The MSCI World Index (ex-Aust) in local currency terms returned 4.23% over the quarter ending 31 March 2015.
MSCI World (ex-Aust) Index (local currency)
Low global interest rates have forced investors to abandon low yielding cash investments as a source of income and seek riskier assets that generate higher rates of return, principally shares. This phenomenon has been wide spread and has been a key driver of global sharemarkets over the last few years.
Unfortunately, chasing higher yield can sometimes come at the expense of ignoring the underlying fundamentals. The United States is a good example, where despite the strength of the economy, valuation metrics are stretched. Investor over-exuberance has caused implied valuations (as reflected in current share prices) to run well ahead of forecast corporate earnings. Periods of over valuation are not uncommon but increase the downside risk if earnings disappoint or the outlook deteriorates.
In Europe, the upswing in business activity over recent months is gathering momentum, which augurs well for corporate profits, particularly as they are coming off a relatively low base. Although European markets are already factoring in part of this growth, we believe further upside remains should the recovery continue.
In Japan, despite recurrent economic weakness, monetary easing plus the Government Pension Investment Fund's increased allocation to equities should continue to support share prices.
Valuations in Emerging Markets are mixed.
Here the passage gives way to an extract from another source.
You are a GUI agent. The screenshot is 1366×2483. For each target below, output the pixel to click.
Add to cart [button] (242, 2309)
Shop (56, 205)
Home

Markets exposed to the downturn in China appear reasonable value but this assumes China manages to avoid a hard landing and commodity prices soon recover.
On balance we believe global sharemarkets are overvalued, particularly in the United States. Nevertheless we are not necessarily expecting any sharp correction as financial and economic conditions remain broadly supportive. In the absence of value though, it remains appropriate to gradually decrease exposure to this asset class into the current strength.